ZU ERLEDIGEN:
A: Übersetze aus dem Bericht über Adolf Burger den Satz „Schließlich habe ich doch gemeinsam mit vielen Deutschen in den Konzentrationslagern gelitten.“ ins Englische.
B: Gib aus dem Bericht über Adolf Burger den Abschnitt von „Freimütig erzählt der“ bis „und erlitten hat.“ Wort für Wort zurück.
C: Prüfe bitte, ob die folgenden Aussagen mit dem Bericht über Adolf Burger übereinstimmen. Antworte jeweils mit Ja oder Nein und zitiere den entscheidenden Wortlaut. (i) Adolf Burger lebt heute in Prag. (ii) Adolf Burger sagt, er empfinde Hass gegen die Deutschen. (iii) Eines der durch seine Aufarbeitung entstandenen Werke ist ein Buch mit dem Titel „Unternehmen Bernhard“.

Adolf Burgers beklemmender Bericht über Widerstand / Als Jude und Kommunist unter den Nazis gelitten

Lemgo (ju). "Gegen die Deutschen, wie es oft verallgemeinernd heißt, fühle ich keinen Hass. Schließlich habe ich doch gemeinsam mit vielen Deutschen in den Konzentrationslagern gelitten. Es sind Faschisten und Neofaschisten, die ich anklage. Für mich gilt die Unterscheidung: Entweder ist jemand ein Mensch, oder er ist ein Faschist." Beklemmend eindrucksvoll berichtete der heute in Prag lebende Adolf Burger im Friedensbüro auf Einladung des Bildungswerks Lippe und des Antifaschistischen Arbeitskreises von seinem Widerstand gegen das nationalsozialistische Regime und seiner KZ-Haft in Auschwitz, Birkenau, Sachsenhausen und Mauthausen.

Freimütig erzählt der weit über 70-Jährige, dass er nach dem Ende des Krieges viele labre nicht über seine Erlebnisse sprechen wollte. Auf den Plan gerufen hat ihn dann die Konfrontation mit der "Auschwitzlüge". Sowohl ein Dokumentarfilm als auch ein Buch unter dem Titel "Unternehmen Bernhard" sind durch seine Aufarbeitungsarbeit entstanden; außerdem nutzt Adolf Burger heute jede Gelegenheit, Menschen von dem zu berichten, was er als Zeitzeuge erlebt und erlitten hat.

ROHDATEN:
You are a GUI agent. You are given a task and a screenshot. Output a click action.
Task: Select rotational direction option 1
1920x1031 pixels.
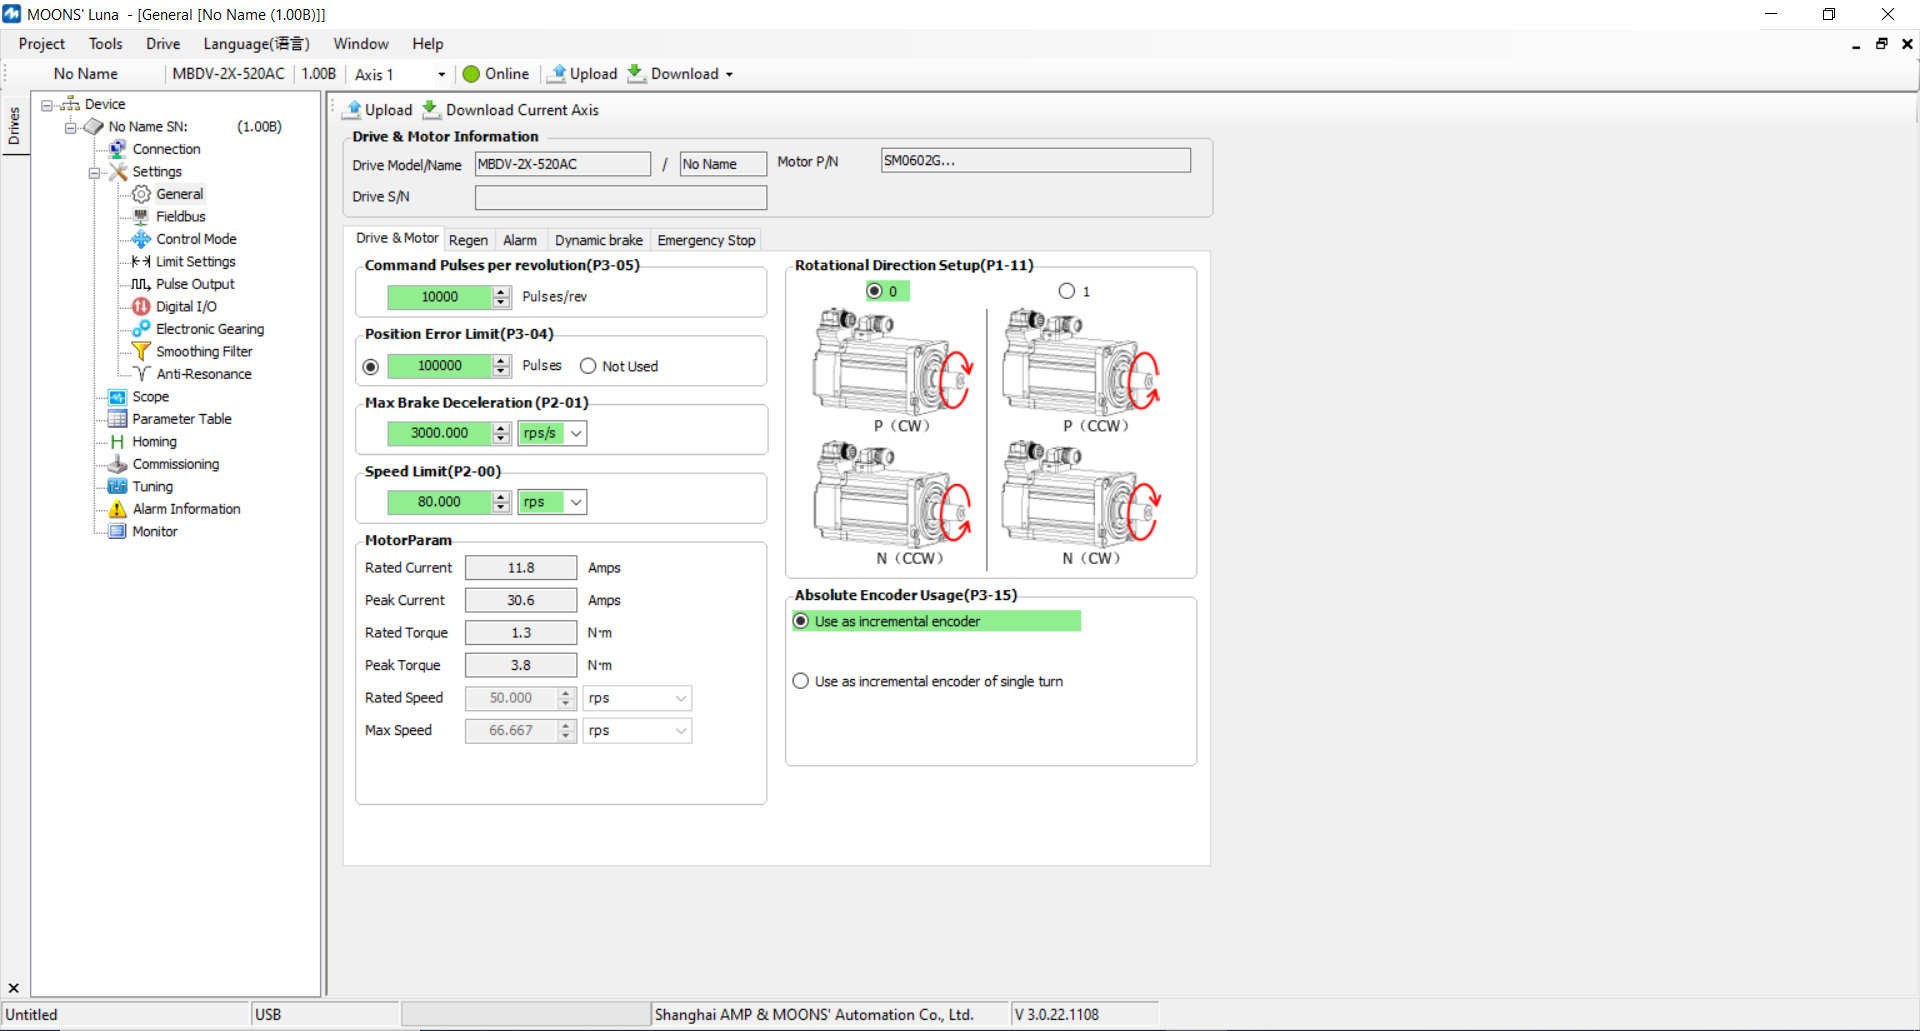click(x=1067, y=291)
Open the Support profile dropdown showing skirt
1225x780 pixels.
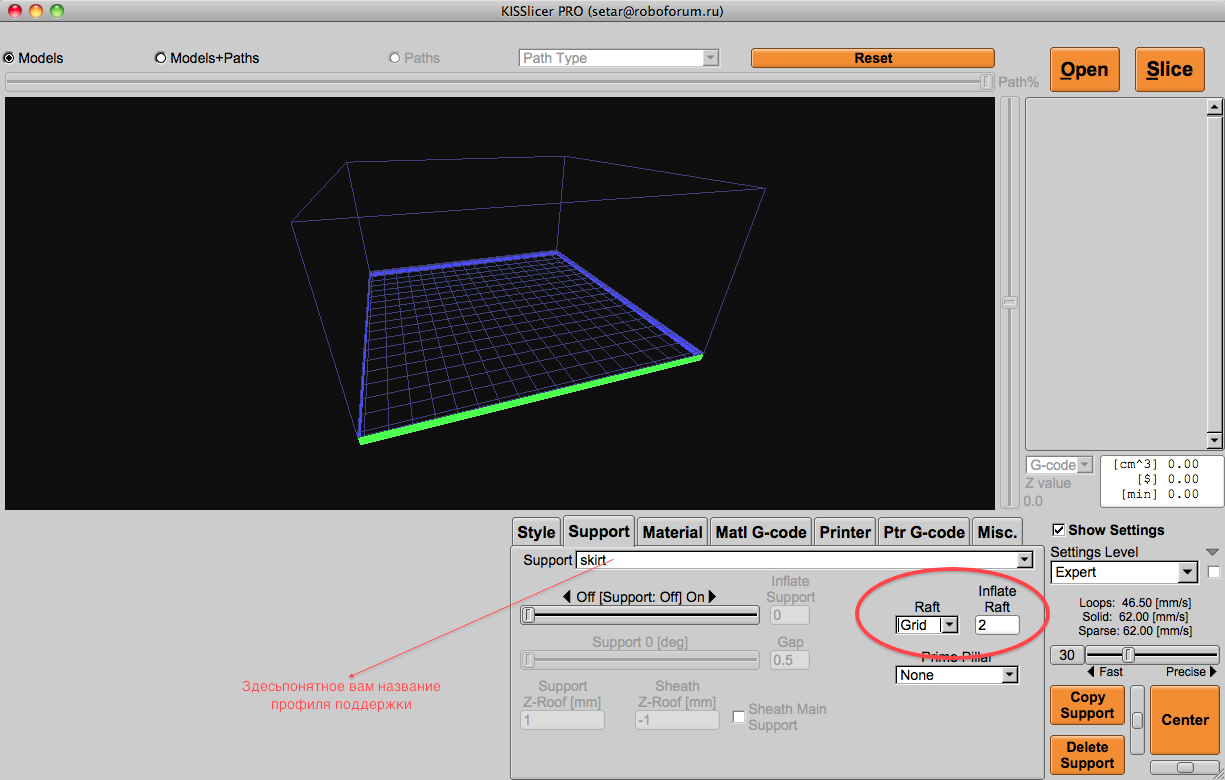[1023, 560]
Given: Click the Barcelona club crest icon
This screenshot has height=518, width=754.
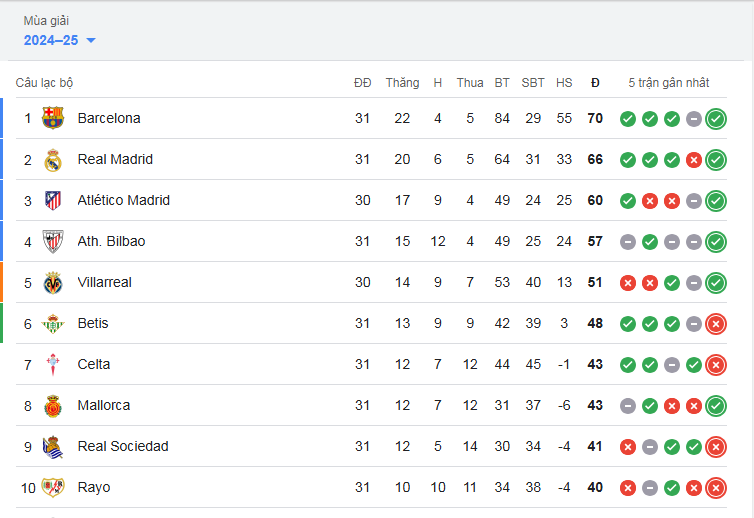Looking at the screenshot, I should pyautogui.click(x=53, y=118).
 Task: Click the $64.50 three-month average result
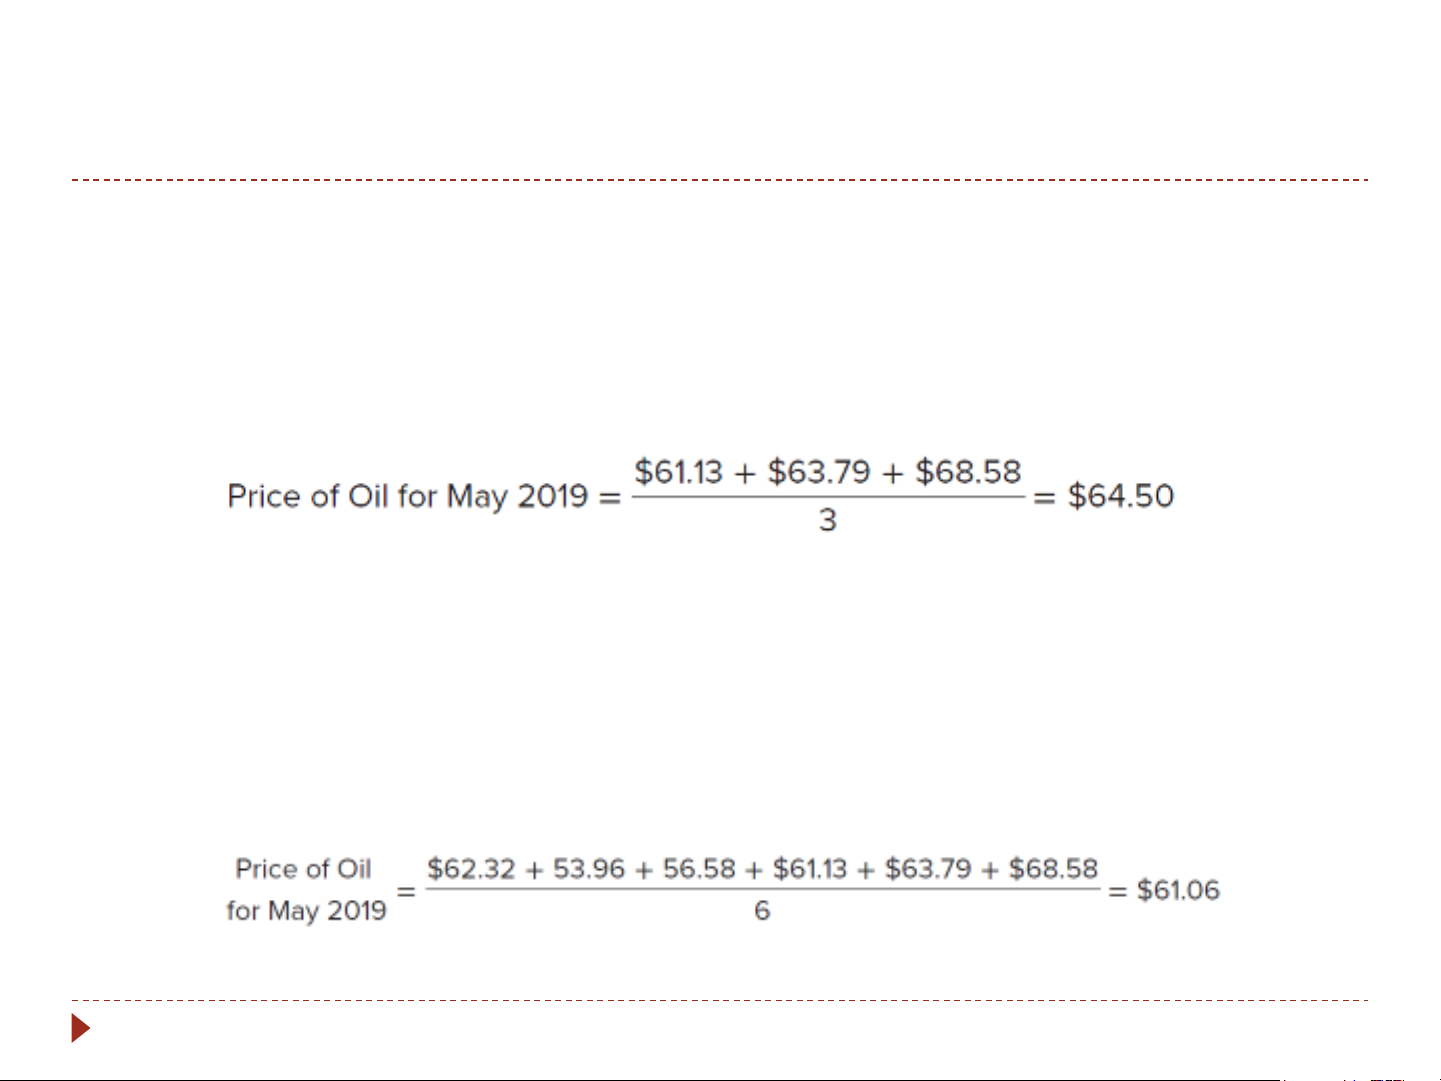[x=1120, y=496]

LÖSUNGEN:
A: After all, I suffered together with many Germans in the concentration camps.

B:
Freimütig erzählt der weit über 70-Jährige, dass er nach dem Ende des Krieges viele labre nicht über seine Erlebnisse sprechen wollte. Auf den Plan gerufen hat ihn dann die Konfrontation mit der "Auschwitzlüge". Sowohl ein Dokumentarfilm als auch ein Buch unter dem Titel "Unternehmen Bernhard" sind durch seine Aufarbeitungsarbeit entstanden; außerdem nutzt Adolf Burger heute jede Gelegenheit, Menschen von dem zu berichten, was er als Zeitzeuge erlebt und erlitten hat.

C:
(i) Ja: „der heute in Prag lebende Adolf Burger“
(ii) Nein: „Gegen die Deutschen, wie es oft verallgemeinernd heißt, fühle ich keinen Hass.“
(iii) Ja: „ein Buch unter dem Titel "Unternehmen Bernhard"“